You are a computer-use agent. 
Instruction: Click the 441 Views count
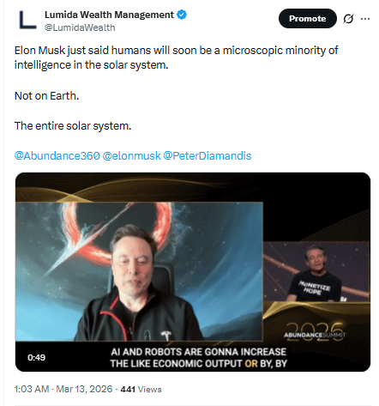pyautogui.click(x=141, y=389)
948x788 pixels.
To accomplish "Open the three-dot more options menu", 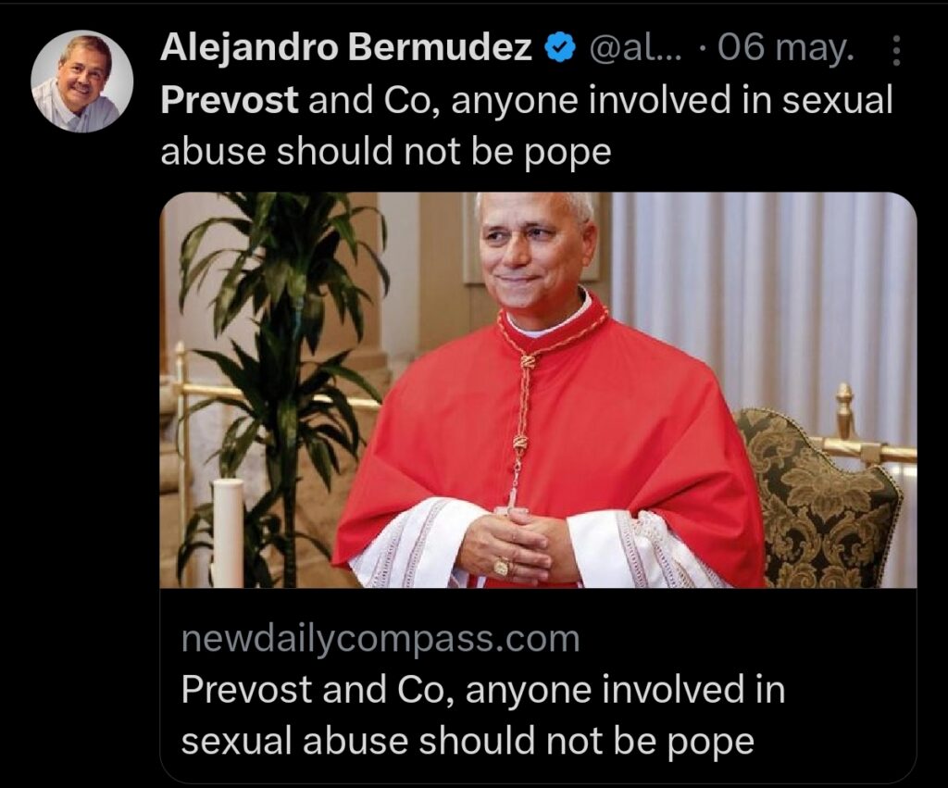I will point(896,50).

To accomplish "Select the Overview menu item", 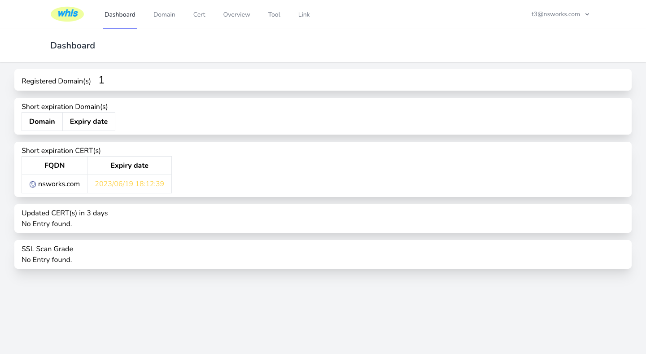I will (x=236, y=14).
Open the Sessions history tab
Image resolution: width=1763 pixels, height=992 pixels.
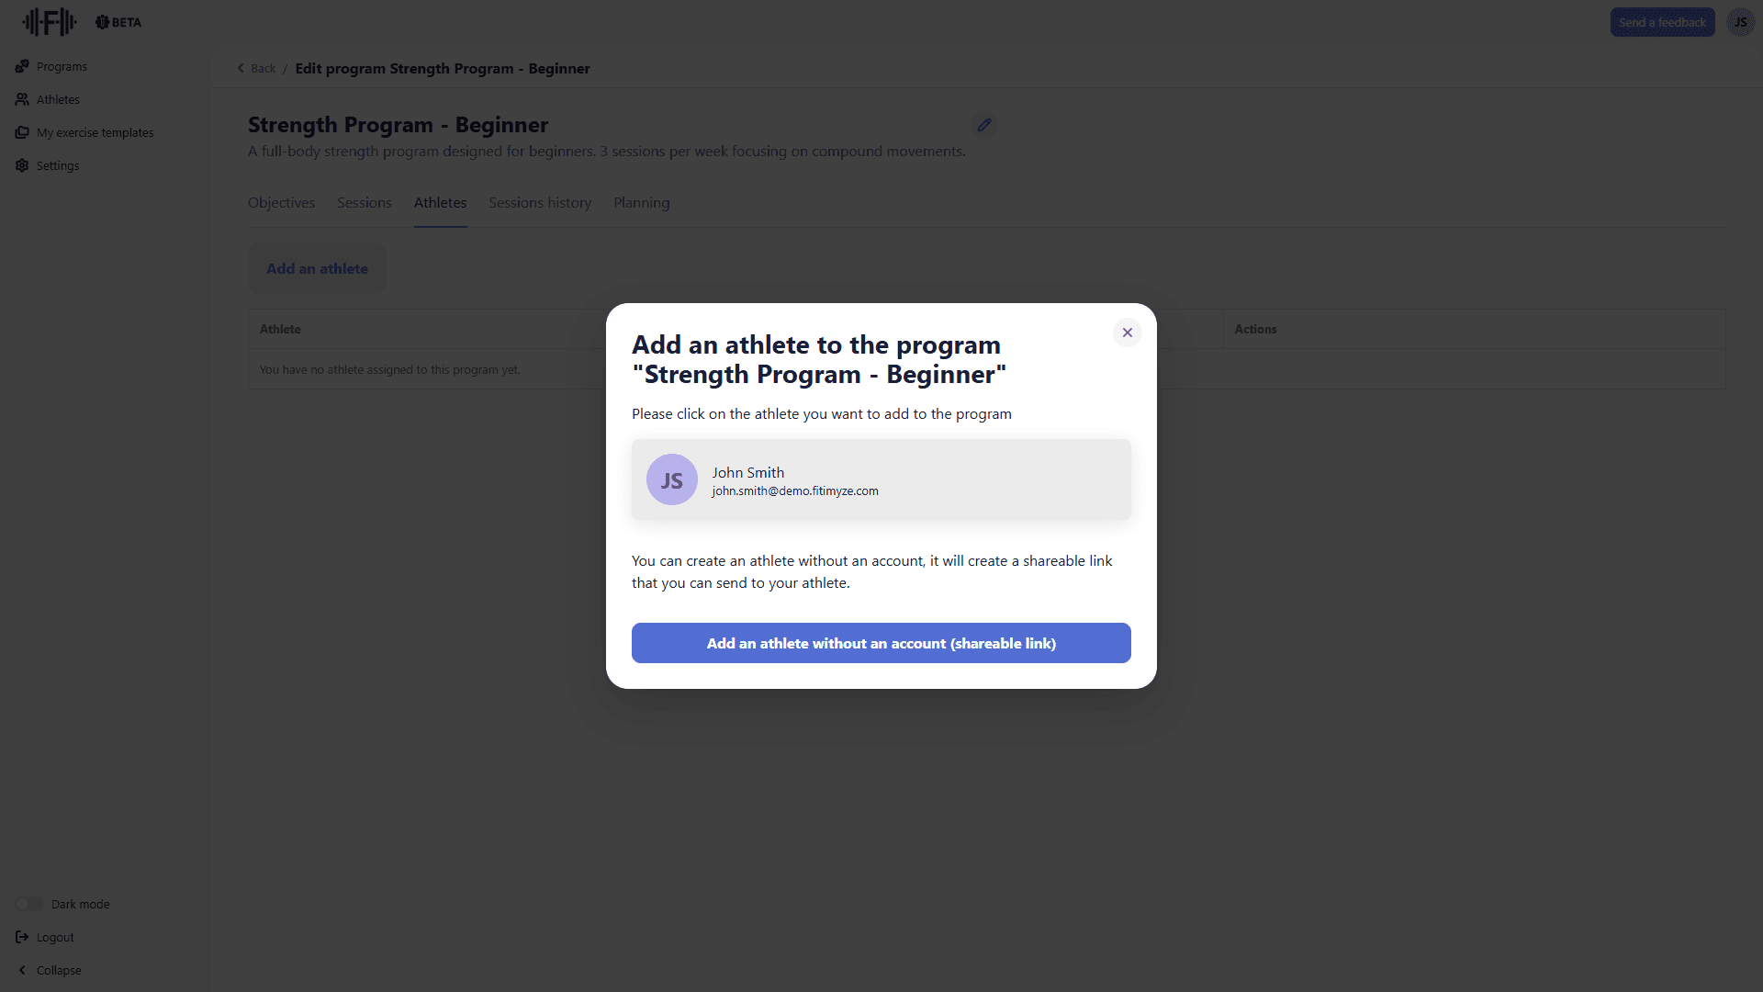[x=539, y=202]
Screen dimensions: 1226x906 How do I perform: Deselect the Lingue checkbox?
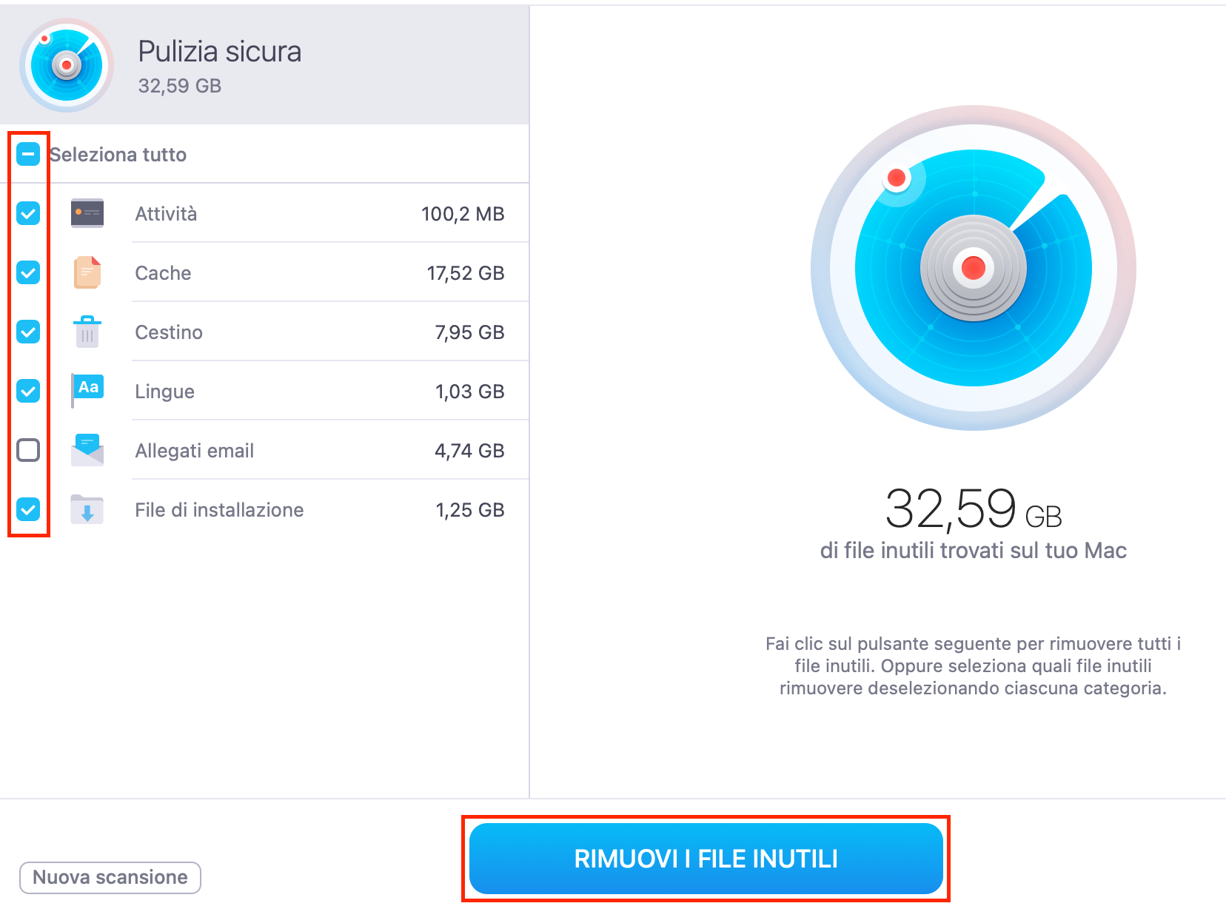28,391
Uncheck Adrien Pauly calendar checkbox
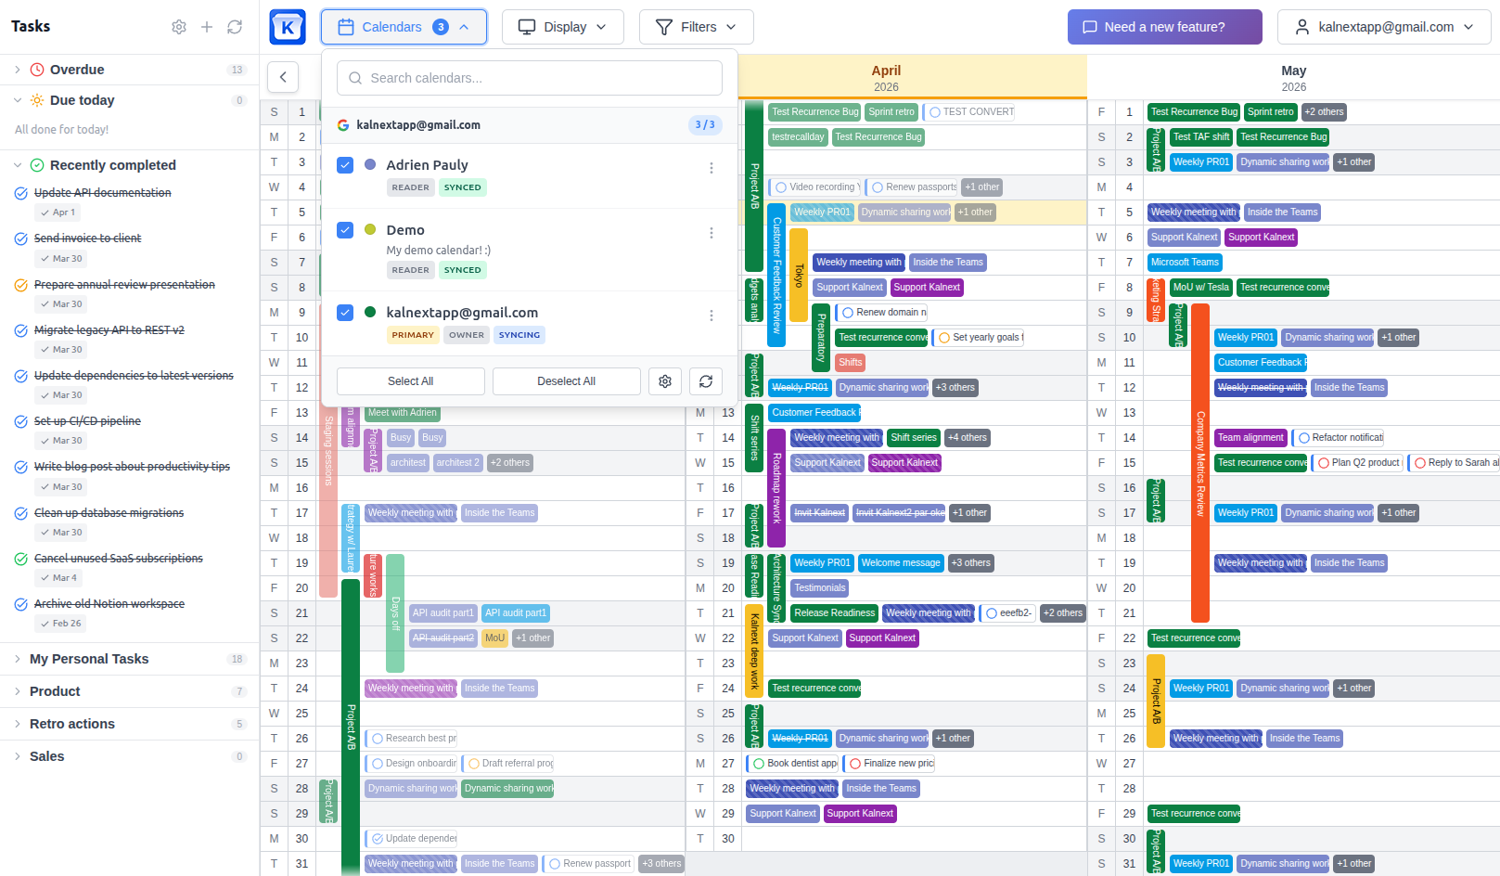 [345, 165]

• _Problem to solve_
Only the lines from the one holding "Image resolution: width=1763" through the end of the data are to be printed, exactly as they stand and with no pictures.

• _Solution for this exercise_
Image resolution: width=1763 pixels, height=992 pixels.
[x=539, y=202]
Screen dimensions: 1226x906 How do I perform: Deselect the Lingue checkbox?
28,391
Uncheck Adrien Pauly calendar checkbox
 [345, 165]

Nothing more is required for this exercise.